Quantification of the specific bands was performed using ImageJ Gel Analysis tool and according to Zallocchi et al. (2012a). In brief, lanes were selected and plotted, and the area of the pick for each band was quantified.
SEM experiments were performed in 3 dpf larvae and according to Kindt et al. (2012). In brief, specimens were fixed with 2.5% glutaraldehyde and 2 mM CaCl2 in 0.1 M cacodylate buffer for 1.5 h at RT. After several washes with 80 mM of cacodylate buffer containing 4 mM CaCl2, samples were postfixed with 50 mM osmium tetroxide. A scanning electron microscope (Quanta 200; FEI; University of Nebraska Medical Center, Electron Microscopy Core Facility) was used to acquire the images, with a beam strength of 30 kV.
Numerical data were graphically represented as scattered plots (individual values) or as graph bars (means ± SEM). Statistical analysis was performed using Prism 5 (GraphPad Software). One-way analysis of variance followed by a nonparametric Dunn’s post-test was used to compare the proportion of FM1-43–labeled hair cells. One-way analysis of variance followed by Tukey’s post-test was used to analyze the rest of the experiments.

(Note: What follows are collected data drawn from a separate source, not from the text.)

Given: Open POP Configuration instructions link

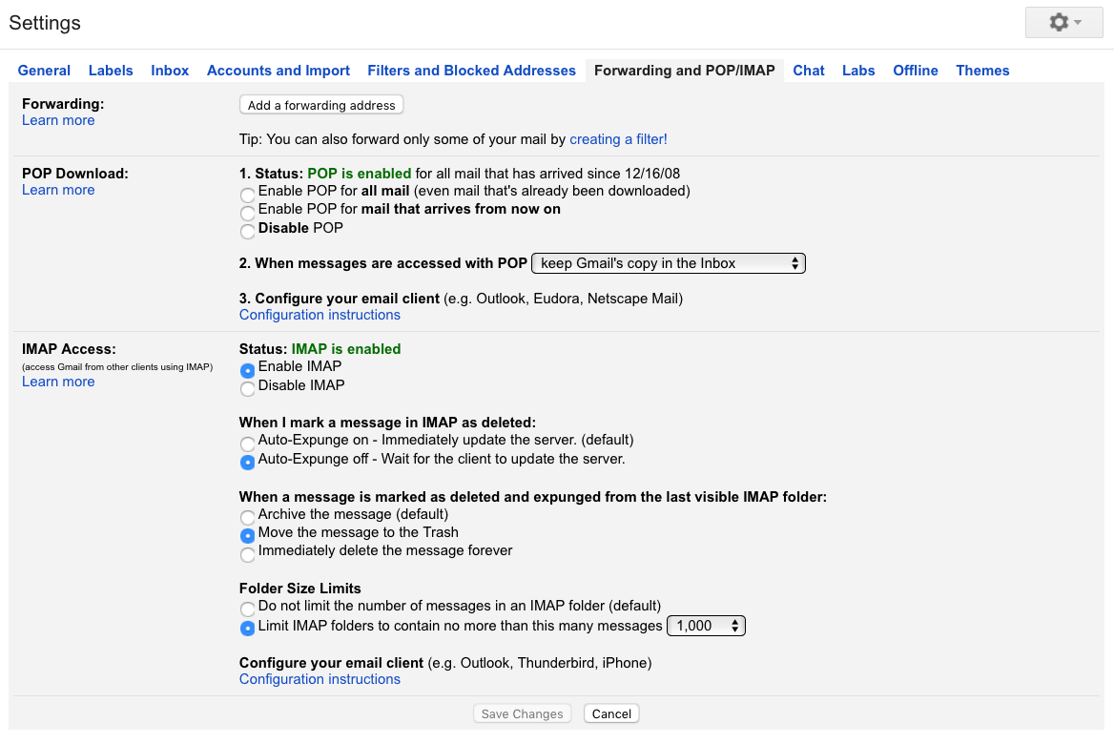Looking at the screenshot, I should [320, 315].
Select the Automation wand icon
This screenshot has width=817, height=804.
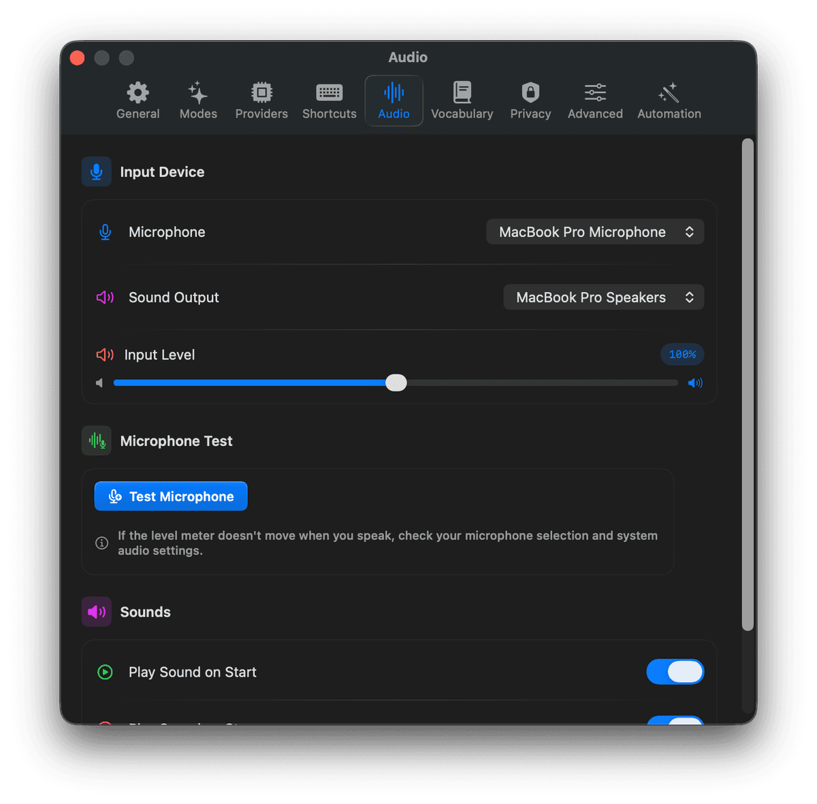pyautogui.click(x=668, y=93)
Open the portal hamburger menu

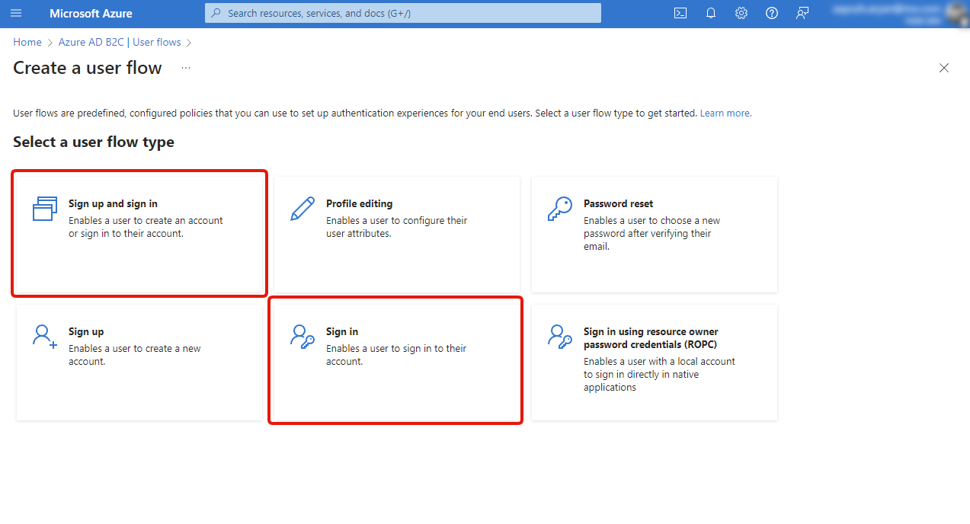tap(16, 13)
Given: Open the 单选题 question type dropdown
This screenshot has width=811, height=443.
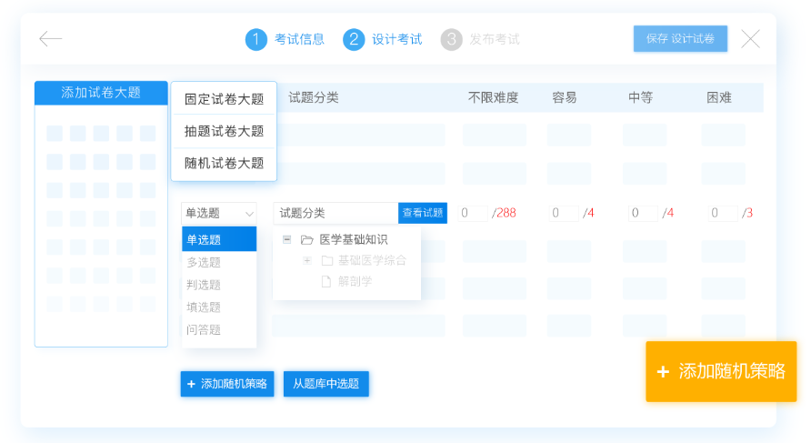Looking at the screenshot, I should pyautogui.click(x=219, y=213).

Online supplemental material
Fig. S1 shows the specificity of the clarin-1 antibody evaluated by Western blotting and immunofluorescence experiments in clarin-1 MOs and HeLa cells exogenously expressing a tdTomato–clarin-1 fusion protein. Fig. S2 shows that clarin-1 is expressed at the basal aspect of hair cells. Fig. S3 shows qualification of the Pcdh15a antibody performed by Western blot experiments in control and pcdh15a MOs. Fig. S4 shows that clarin-1 MOs have normal PCP and hair cell bundle morphology. Fig. S5 shows ribeye b antibody qualification performed by immunohistochemistry in neuromasts and anterior macula hair cells. Additional data are available in the JCB DataViewer at http://dx.doi.org/10.1083/jcb.201404016.dv.

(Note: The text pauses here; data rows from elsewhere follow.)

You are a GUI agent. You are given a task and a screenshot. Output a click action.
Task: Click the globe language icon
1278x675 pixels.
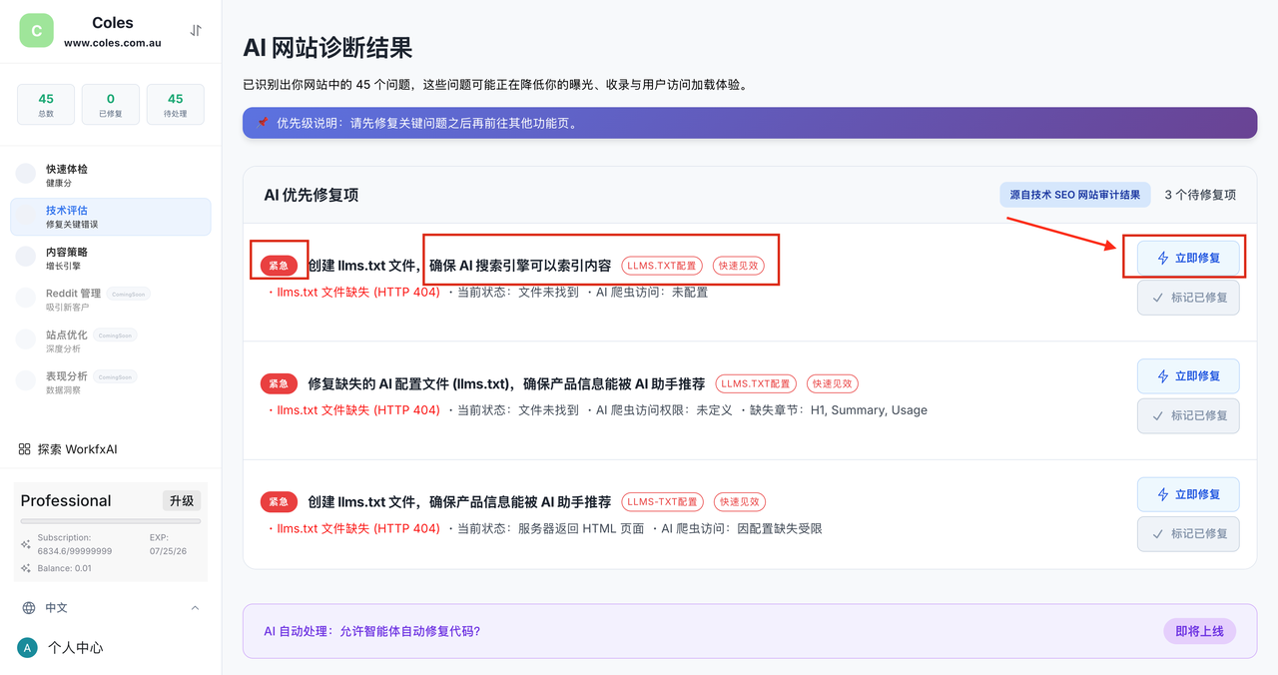[x=28, y=608]
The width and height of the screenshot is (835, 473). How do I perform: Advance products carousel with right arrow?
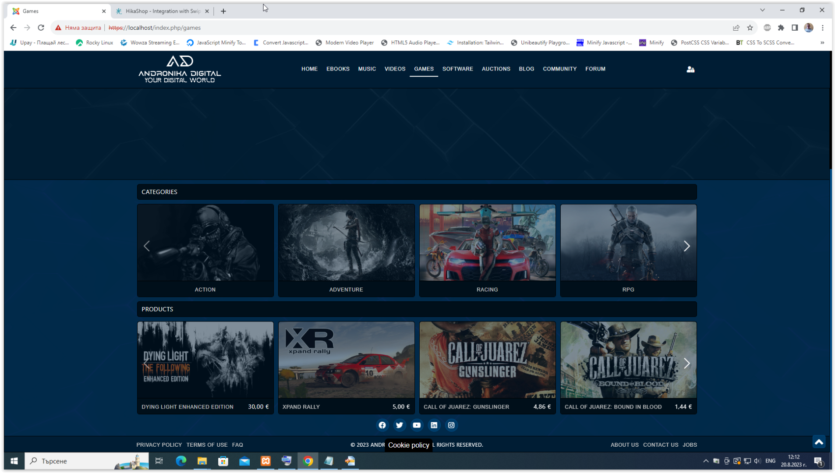pyautogui.click(x=686, y=364)
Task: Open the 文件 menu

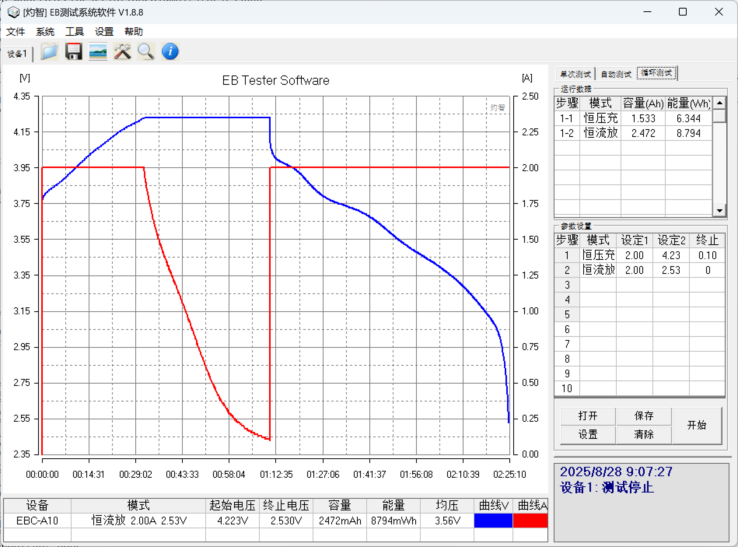Action: (x=16, y=32)
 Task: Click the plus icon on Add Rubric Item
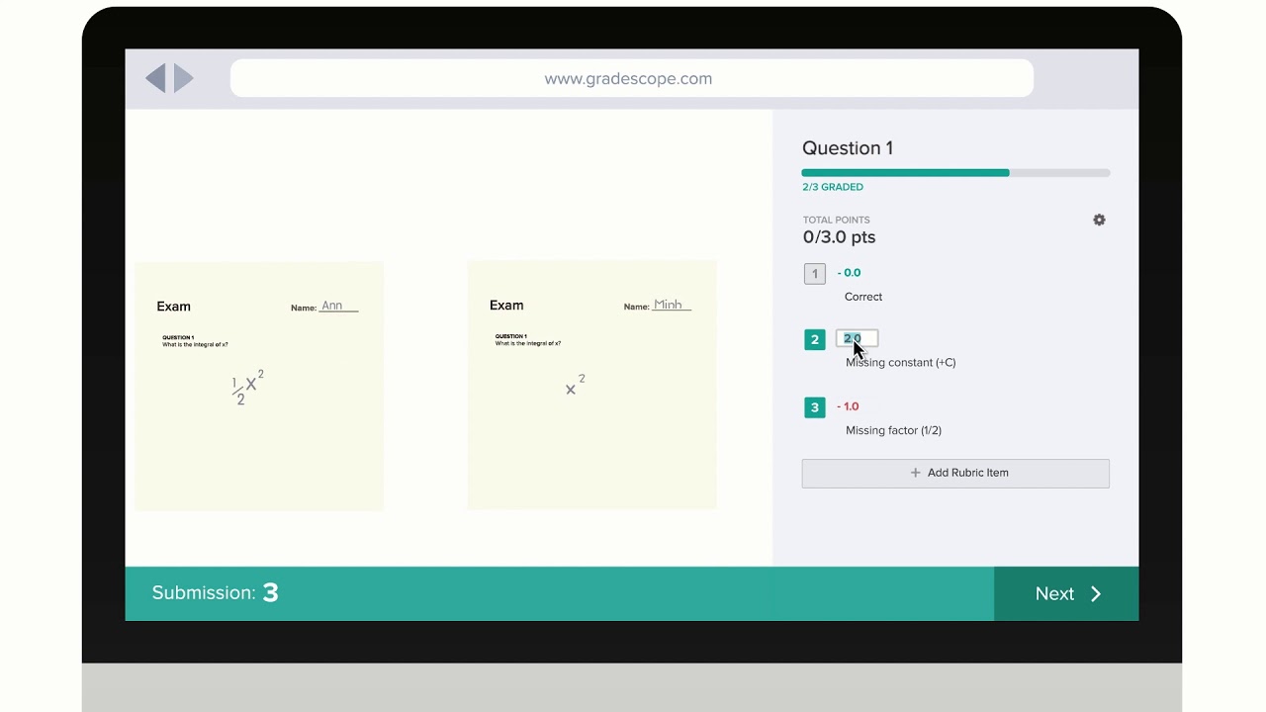(916, 473)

We thank J. Taylor and J. Talaska of the Confocal Laser Scanning Microscope Core Facility at University of Nebraska Medical Center (UNMC) for assistance and the Nebraska Research Initiative and the Eppley Cancer Center for support of the Core Facility. We also thank T. Bargar of the Electron Microscope Core Facility at UNMC for SEM assistance. We are grateful to Dr. J. Hudspeth (Howard Hughes Medical Institutes and Laboratory of Sensory Neuroscience, The Rockefeller University) and his research group for their help in establishing the zebrafish laboratory at Boys Town National Research Hospital (BTNRH). We also thank Dr. D. Cosgrove (BTNRH) and Dr. J. Phillips for critically reviewing this manuscript and S. Kennedy for help in figure preparation and art work. The Tg(bnr3c:mGFP) line and the mouse anti–ribeye b were provided by Dr. T. Nicolson. We thank Dr. J. Phillips (for anti–clarin-1 DrClrn1) and Dr. R. Bachmann-Gagescu for anti-cc2d2a.
This work was supported by National Institutes of Health grant 5P20RR018788 and the Tobacco Settlement Fund from the State of Nebraska to M. Zallocchi.
The authors declare no competing financial interests.